1930 film by Hugh Harman

Box Car Blues is a 1930 American animated comedy short film directed by Hugh Harman and Rudolf Ising. It is the fifth film in the Looney Tunes series featuring Bosko. It was released as early as October 18, 1930. (Note: Archived from an October 24 article, this is based on the fact that new cartoon shorts would premiere in theaters on Saturdays.)

==Plot==

The film

Bosko sings and dances with a banjo playing pig in the furthest boxcar of a train. They are quite jolly until Bosko starts a mournful rendition of Crying for the Carolines, at which the pig starts to cry. The train proceeds to go up an absurdly steep anthropomorphic mountain, knocking the pig out cold as they lose balance.

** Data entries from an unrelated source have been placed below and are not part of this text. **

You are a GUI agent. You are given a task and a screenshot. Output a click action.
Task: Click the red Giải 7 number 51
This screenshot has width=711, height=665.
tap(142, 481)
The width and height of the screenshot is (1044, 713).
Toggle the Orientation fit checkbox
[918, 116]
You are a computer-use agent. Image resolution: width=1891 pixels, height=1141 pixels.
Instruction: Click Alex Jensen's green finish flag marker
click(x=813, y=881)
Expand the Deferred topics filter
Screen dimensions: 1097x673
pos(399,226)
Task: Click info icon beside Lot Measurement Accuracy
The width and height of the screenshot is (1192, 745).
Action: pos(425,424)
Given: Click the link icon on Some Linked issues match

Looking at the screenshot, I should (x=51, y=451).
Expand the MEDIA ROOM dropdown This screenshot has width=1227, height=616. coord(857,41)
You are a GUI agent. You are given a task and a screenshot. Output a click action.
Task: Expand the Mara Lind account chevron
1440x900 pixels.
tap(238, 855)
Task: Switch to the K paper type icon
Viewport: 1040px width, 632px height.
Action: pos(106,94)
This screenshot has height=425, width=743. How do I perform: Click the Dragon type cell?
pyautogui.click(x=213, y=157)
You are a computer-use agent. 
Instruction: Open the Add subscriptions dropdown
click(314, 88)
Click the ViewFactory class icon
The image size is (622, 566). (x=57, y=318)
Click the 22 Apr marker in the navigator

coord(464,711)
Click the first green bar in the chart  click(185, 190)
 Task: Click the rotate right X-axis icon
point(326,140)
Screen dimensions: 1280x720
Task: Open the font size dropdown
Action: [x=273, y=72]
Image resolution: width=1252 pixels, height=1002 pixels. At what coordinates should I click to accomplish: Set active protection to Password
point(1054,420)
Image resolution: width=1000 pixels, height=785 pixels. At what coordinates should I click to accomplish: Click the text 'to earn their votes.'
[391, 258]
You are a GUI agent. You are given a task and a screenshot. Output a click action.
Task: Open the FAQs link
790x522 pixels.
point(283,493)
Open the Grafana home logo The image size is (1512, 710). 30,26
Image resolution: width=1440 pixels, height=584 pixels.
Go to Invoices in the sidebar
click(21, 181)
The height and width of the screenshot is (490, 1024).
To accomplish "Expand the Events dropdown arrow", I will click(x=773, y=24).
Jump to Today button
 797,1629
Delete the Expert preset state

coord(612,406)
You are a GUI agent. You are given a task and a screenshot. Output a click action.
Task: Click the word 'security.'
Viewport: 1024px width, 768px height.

The train reveals the mountain's buttocks, whose furious reaction of obscuring the area enables the train to climb to its peak and continue its journey. The boxcar with Bosko and the pig in it is left behind, leaving Bosko temporarily decapitated as he calls for help. The train passes through a dark tunnel and is repeatedly sliced open as it passes through tracks varying in width. He is knocked onto the top of tunnels, rolling into a running cow chased by the boxcar and eventually on the boxcar itself. Holding onto the boxcar, he slides down a steep slope while being hit by multiple obstacles. The boxcar eventually rams into a tree, flattening the cow while the boxcar's parts rain from the sky. The pig wakes up and shields himself and Bosko with an umbrella, only to be hit by his banjo in particularly painful fashion. Bosko comforts him and plays the banjo as they restart their journey as if nothing ever happened.